■ POLECENIE 1
W którym roku, według tekstu o obozach Cieciorka, powstało Stowarzyszenie Organizacji Obozów Cieciorka?
■ POLECENIE 2
Przepisz dosłownie fragment tekstu o obozach Cieciorka: zacznij od słów „Projekt Cieciorka miał”, a skończ po słowach „zarażone bakcylem Cieciorki.”.

■ FRAGMENT TEKSTU
Robert Cybulski, wiceprezes firmy telekomunikacyjnej, członek kadry obozowej i zarządu Społecznego Biura, od kilku lat jest komendantem obozów. Do wysoce zaangażowanych organizatorów zaliczają się: Monika Ekert, Magdalena Dębowska, Filip Graczyk i Piotr Moskwa. Jest ich więcej – nie sposób wszystkich wymienić.
Projekt Cieciorka miał momenty krytyczne, czasem wydawało się, że to już ostatni obóz. Polski Czerwony Krzyż odmawiał pomocy organizacyjnej, powoływano Społeczne Biuro Organizacji Obozów, aż w 2015 r. powstało Stowarzyszenie Organizacji Obozów Cieciorka, zarejestrowane formalnie, ze swoim statutem. Cieciorka trwa. O jej znaczeniu i popularności świadczy teczka wypełniona artykułami prasowymi nie tylko pism lokalnych. Często informacje o obozach zamieszczała „Gazeta AMG”, były już także doniesienia w „The Lion in Poland”. Poza sponsorami, wspierającymi stowarzyszenie finansowo są jeszcze osoby i instytucje służące pomocą w załatwianiu licznych spraw organizacyjnych i technicznych, zaopatrzenia obozów, transportu. W pozyskiwanie kadry obozowej włączają się władze uczelni, kierownicy placówek służby zdrowia – osoby zarażone bakcylem Cieciorki.

Wpisy z lokalizacją słów i elementów:
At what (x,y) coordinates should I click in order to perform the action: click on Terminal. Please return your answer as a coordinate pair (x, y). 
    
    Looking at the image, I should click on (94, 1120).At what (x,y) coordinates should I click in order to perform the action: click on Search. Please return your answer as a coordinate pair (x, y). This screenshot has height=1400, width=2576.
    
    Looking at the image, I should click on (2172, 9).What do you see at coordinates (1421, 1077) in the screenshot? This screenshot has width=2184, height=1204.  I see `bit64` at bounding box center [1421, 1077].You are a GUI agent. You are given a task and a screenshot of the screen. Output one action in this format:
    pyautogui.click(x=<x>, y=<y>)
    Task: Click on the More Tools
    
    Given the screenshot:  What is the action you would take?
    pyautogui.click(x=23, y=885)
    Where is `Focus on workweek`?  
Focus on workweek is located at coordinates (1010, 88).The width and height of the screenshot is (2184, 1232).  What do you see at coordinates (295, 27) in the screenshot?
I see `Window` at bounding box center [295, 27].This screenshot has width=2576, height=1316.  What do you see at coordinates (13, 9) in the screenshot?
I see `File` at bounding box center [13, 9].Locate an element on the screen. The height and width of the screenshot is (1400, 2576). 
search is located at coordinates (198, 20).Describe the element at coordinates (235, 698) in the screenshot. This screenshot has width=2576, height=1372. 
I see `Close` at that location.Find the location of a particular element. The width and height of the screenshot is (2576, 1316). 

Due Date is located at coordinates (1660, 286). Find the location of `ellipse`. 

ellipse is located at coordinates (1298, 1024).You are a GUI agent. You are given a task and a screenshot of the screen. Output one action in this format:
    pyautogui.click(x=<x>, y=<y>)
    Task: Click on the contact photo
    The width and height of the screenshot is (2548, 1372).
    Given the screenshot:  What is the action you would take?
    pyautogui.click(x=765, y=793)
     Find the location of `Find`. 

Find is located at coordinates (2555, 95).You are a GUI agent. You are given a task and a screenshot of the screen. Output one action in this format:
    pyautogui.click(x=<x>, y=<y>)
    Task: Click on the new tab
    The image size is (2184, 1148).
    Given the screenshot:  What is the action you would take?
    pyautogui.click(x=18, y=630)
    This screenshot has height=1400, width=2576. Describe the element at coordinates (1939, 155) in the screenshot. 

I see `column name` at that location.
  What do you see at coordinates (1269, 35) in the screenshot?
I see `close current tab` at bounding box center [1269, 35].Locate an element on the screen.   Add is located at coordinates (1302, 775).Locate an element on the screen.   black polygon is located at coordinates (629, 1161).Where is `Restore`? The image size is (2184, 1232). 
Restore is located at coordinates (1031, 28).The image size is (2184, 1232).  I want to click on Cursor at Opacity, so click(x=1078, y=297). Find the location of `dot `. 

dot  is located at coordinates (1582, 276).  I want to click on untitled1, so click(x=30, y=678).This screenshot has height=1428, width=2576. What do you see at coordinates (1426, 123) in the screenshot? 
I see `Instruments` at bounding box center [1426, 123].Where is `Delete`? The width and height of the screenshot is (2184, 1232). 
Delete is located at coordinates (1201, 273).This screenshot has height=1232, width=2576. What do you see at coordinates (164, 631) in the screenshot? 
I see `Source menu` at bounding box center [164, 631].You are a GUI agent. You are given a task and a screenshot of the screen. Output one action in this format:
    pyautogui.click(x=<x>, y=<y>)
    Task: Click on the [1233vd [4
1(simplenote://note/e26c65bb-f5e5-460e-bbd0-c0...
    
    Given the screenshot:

■ POPRAWNA ODPOWIEDŹ 1
W 2015 roku.

■ POPRAWNA ODPOWIEDŹ 2
Projekt Cieciorka miał momenty krytyczne, czasem wydawało się, że to już ostatni obóz. Polski Czerwony Krzyż odmawiał pomocy organizacyjnej, powoływano Społeczne Biuro Organizacji Obozów, aż w 2015 r. powstało Stowarzyszenie Organizacji Obozów Cieciorka, zarejestrowane formalnie, ze swoim statutem. Cieciorka trwa. O jej znaczeniu i popularności świadczy teczka wypełniona artykułami prasowymi nie tylko pism lokalnych. Często informacje o obozach zamieszczała „Gazeta AMG”, były już także doniesienia w „The Lion in Poland”. Poza sponsorami, wspierającymi stowarzyszenie finansowo są jeszcze osoby i instytucje służące pomocą w załatwianiu licznych spraw organizacyjnych i technicznych, zaopatrzenia obozów, transportu. W pozyskiwanie kadry obozowej włączają się władze uczelni, kierownicy placówek służby zdrowia – osoby zarażone bakcylem Cieciorki.